Bush plan would revamp Marines
The proposal would add two more infantry battalions.
WASHINGTON (AP) -- The Pentagon wants to restructure the Marine Corps -- adding two more active-duty infantry battalions as well as intelligence and reconnaissance units -- as part of its effort to transform the Cold War-era military to fight terrorists.
The proposal was included in the $419 billion defense budget that President Bush sent to Congress on Monday. Overall, the budget -- which did not include the billions spent for fighting wars this year -- would buy fewer planes, ships and submarines than previously planned in favor of giving more money to counterterrorism efforts.
Within hours of the budget rollout, Republican and Democratic lawmakers alike indicated that the weapons system cuts would face fierce debate on Capitol Hill and some suggested the Pentagon should get more than the 4.5 percent -- or $18 billion -- increase Bush requested over the current year's spending.
Despite the increase, Rep. Ike Skelton of Missouri, the ranking Democrat on the House Armed Services Committee, said the budget request underfunds or omits important programs for troops and their families. "In a time of war, it's essential that we provide for our troops," he said.
Committee Chairman Duncan Hunter, R-Calif., praised the "substantial increase" in the "fairly solid" budget, but said he would like to see even more of a boost, particularly to the fund that pays for replacing trucks, tanks, ships and planes.
He said the committee no doubt would hold "fairly robust hearings" in which it would press the administration on its plans to scale back the Air Force's high-priority fighter jet program, the F/A-22, and retire one of the military's 12 aircraft carriers. "We're going to look at those programs very carefully," Hunter said.
The president has proposed shrinking the weapons-buying budget by $100 million, to $78 billion, to make room for the extra costs of fighting wars in Iraq and Afghanistan.
The defense budget has grown rapidly since the terrorist attacks of Sept. 11, 2001, and it was crafted in line with Defense Secretary Donald H. Rumsfeld's vision of a more "agile, deployable and lethal force" able to fight terrorists.
Enter the proposal to restructure the Marine Corps over the next five years.
By 2008, the Marine Corps would reduce the number of artillery, tank and air defense units and reassign Marines in those units to two new active-duty infantry battalions and other new units that specialize in intelligence, reconnaissance and counterterrorism.

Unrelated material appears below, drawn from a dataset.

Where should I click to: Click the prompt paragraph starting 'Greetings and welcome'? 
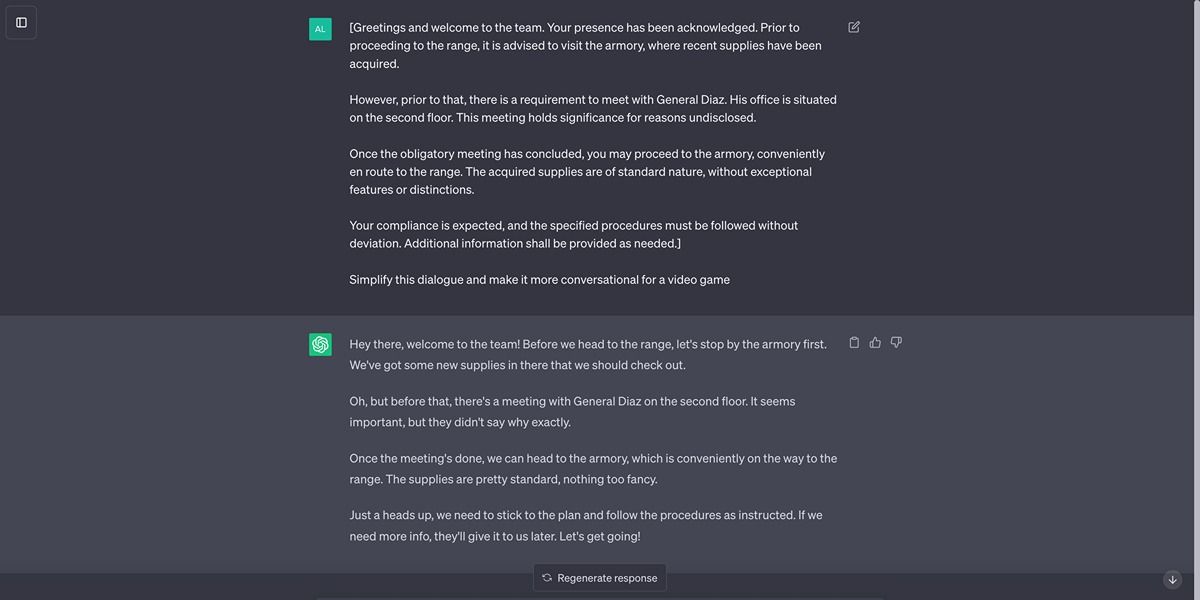point(585,45)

About 6,000 active-duty and reserve Marines would be affected.
The Marine Corps also proposes to add linguists and intelligence specialists. The proposal had not previously been detailed, unlike the plan to restructure the Army.
Vice Adm. Bob Willard, director for resources of the Joint Chiefs of Staff, told a Pentagon news conference that along the new infantry battalions, the Marines also will add "a combination of combat and combat support elements" so the overall force can be "more rapidly deployable and a little more agile and supportive to what we're doing."